Source records ->
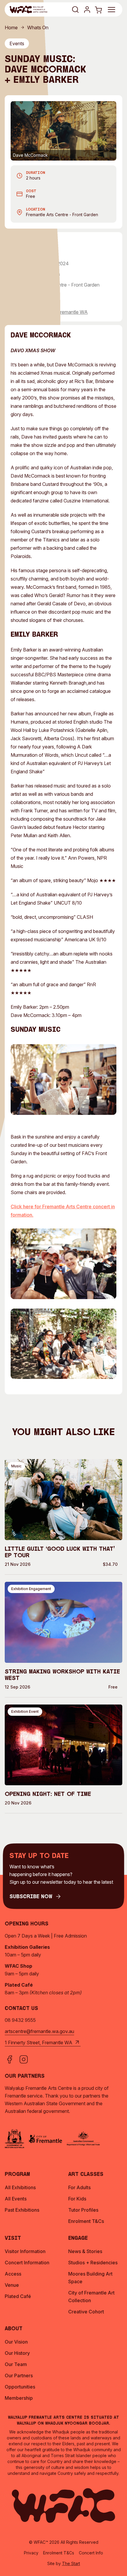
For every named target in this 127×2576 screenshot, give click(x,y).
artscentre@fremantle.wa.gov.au (39, 2031)
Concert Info (91, 2552)
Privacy (31, 2552)
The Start (71, 2563)
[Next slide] (108, 131)
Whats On (37, 27)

What needs to be done -> Every entry above should come back exactly as written, except for its pictures.

Reply to the task ->
For every named target in this 127×2576 screenshot, give click(x,y).
artscentre@fremantle.wa.gov.au (39, 2031)
Concert Info (91, 2552)
Privacy (31, 2552)
The Start (71, 2563)
[Next slide] (108, 131)
Whats On (37, 27)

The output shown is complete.